The Sinosphere is not the only place where languages often muddle the distinction between green and blue. This has also been observed in the modern Celtic languages (Irish, Welsh, etc.), where there is not only some muddling between green and blue, but also between those two and grey. South Slavic languages call blond hair blue; in this case, blue originally meant "fair", Similarly, older Italians lump orange in with red. Indeed, before about 1500, orange in virtually every European language, including English, was lumped in with either red (as with "red" hair, robin "redbreast"), or yellow/gold; the colour orange is actually named after the fruit, not vice versa. You can see this clearly in Spanish: the word for the fruit (naranja) is the root of the word for the color (anaranjado). Even in the Mediterranean, "blue" was historically not considered an individual color for centuries: texts like The Odyssey, for instance, describe the ocean as being the color of wine, which inevitably befuddles English-speakers used to associating that description with a dark reddish-purple.

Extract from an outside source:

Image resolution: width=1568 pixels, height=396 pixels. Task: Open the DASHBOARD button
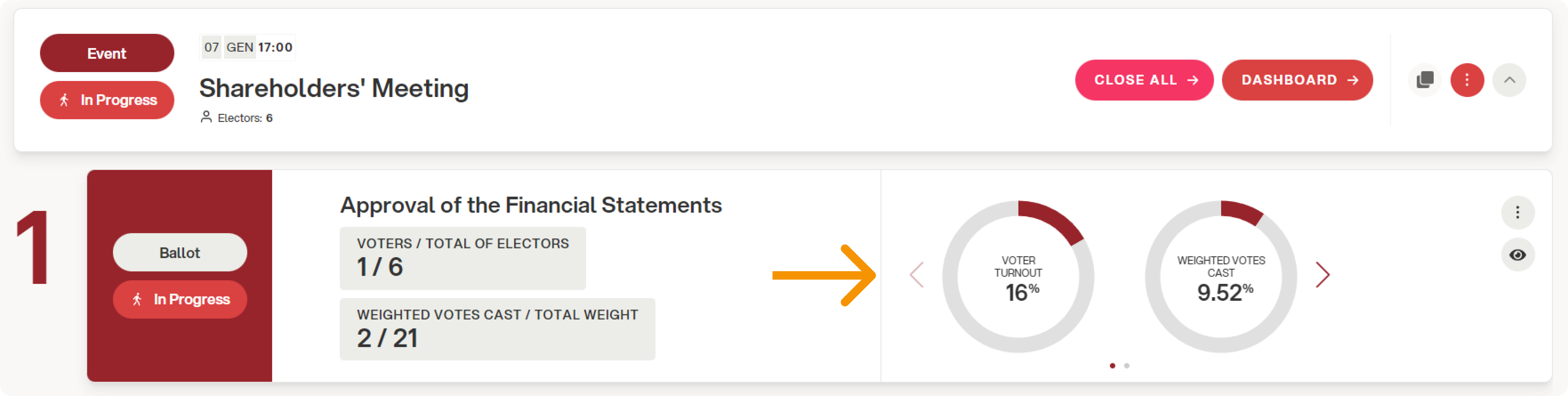1297,80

One anthropological researcher had the idea of taking a green object and a blue object, and asking his test subjects "Are these two exactly the same color?" He had thought that the explanation for this trope was some kind of colorblindness. Naturally, however, they could see that they were different colors: of course the two objects are different shades of tscheng.

Recent advances in neuropsychological and archeological research suggest that the conception of colors in different civilizations depended on how reliably each civilization could produce dyes of that color on demand. In most cultures, the technology for manufacturing blue dyes was most difficult and came last and contributed to the conflation between blue and green. For more details, listen to this audio clip.

There are also cases, mostly cases in songs and poems, when both green and blue seem to fit when 青 is read. It might then be translated as either, as 'teal', or, if one wants to be poetical, 'azure' (as in the Azure Dragon).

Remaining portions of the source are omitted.